Before surgery, most of the patients rated their sleep quality as unsatisfactory, and polysomnography detected fragmented sleep and the frequent presence of REM sleep behaviour disorder and periodic limb movements during sleep. Six months postoperatively, the PSQI questionnaire showed a marked improvement in sleep quality, and polysomnographic recordings showed an increase in the number of body position changes, an increase in the longest period of uninterrupted sleep, and a decrease in the arousal index. The patients' subjective improvement in sleep quality might be explained in part by the amelioration in nocturnal mobility and by a more continuous sleep pattern, but a reduction in dopaminergic drug treatment, an improvement in functional disability and in psychopathological status, or other factors could have contributed to the improvement.

The persistence of REM sleep behaviour disorder and periodic limb movements during sleep after surgery indicates that electrical deactivation of the subthalamic nucleus does not eliminate these types of abnormal nocturnal motor activity.

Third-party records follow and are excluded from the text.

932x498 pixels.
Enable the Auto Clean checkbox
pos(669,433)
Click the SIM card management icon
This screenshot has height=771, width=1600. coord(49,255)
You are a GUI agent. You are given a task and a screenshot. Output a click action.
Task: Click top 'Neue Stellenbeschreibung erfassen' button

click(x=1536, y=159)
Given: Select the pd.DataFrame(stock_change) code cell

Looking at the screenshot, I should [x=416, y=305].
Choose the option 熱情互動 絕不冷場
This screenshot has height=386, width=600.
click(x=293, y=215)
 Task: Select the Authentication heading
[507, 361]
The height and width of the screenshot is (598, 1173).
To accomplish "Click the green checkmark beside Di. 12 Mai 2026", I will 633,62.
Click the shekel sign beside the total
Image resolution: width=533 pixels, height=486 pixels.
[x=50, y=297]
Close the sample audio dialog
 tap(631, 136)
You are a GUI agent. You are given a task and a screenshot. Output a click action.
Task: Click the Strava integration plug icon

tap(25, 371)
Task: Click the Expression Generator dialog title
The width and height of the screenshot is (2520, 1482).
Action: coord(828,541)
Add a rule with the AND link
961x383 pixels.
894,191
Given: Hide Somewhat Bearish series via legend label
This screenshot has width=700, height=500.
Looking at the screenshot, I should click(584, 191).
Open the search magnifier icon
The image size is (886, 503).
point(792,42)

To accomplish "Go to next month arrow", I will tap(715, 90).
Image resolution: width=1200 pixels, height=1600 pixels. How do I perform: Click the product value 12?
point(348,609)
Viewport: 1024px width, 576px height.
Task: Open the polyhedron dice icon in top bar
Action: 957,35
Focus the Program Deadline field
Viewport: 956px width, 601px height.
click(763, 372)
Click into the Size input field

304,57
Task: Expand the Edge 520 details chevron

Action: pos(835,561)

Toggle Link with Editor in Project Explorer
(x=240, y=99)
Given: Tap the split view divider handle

REM sleep behaviour disorder is thought to result mainly from a dysfunction of the pedunculopontine nucleus, which is a structure that has strong anatomical connections with the subthalamic nucleus and the substantia nigra,12 and is functionally impaired in Parkinson's disease.13 Thus the persistence of REM sleep behaviour disorder after surgery suggests that stimulation of the subthalamic nucleus does not restore the pedunculopontine activity which promotes muscle atonia during REM sleep.

After surgery there was an increase in the mean PLMS index, and in three subjects an index greater than 10 was only detected after the surgical procedure. This increase in periodic limb movements might reflect the reduction in postoperative dopaminergic drug treatment, as the PLMS index is significantly higher in patients with Parkinson's disease who are off drugs than in healthy age matched controls,14 and is decreased by dopaminergic drugs.15

Recently, Arnulf et al evaluated the postoperative polysomnographic records of 10 parkinsonian patients treated for three to six months with STN-DBS in “off” and “on” conditions, separated by a two day interval.16 Their results differed from ours in that during STN-DBS the total sleep time was increased and awake time after sleep onset was decreased. The sudden discontinuation of chronic STN-DBS in their patients could have caused reduced and fragmented sleep owing to the unavoidable worsening of their motor state, and this might have influenced their results. It has been our experience that abrupt discontinuation of STN stimulation during the day results consistently in an aggravation of the patient's neurological condition.


In advanced Parkinson's disease, chronic bilateral subthalamic stimulation is associated with subjective sleep improvement, probably resulting from amelioration of nocturnal mobility and reduction of sleep fragmentation. STN-DBS does not eliminate REM sleep behaviour disorder and periodic limb movements during sleep.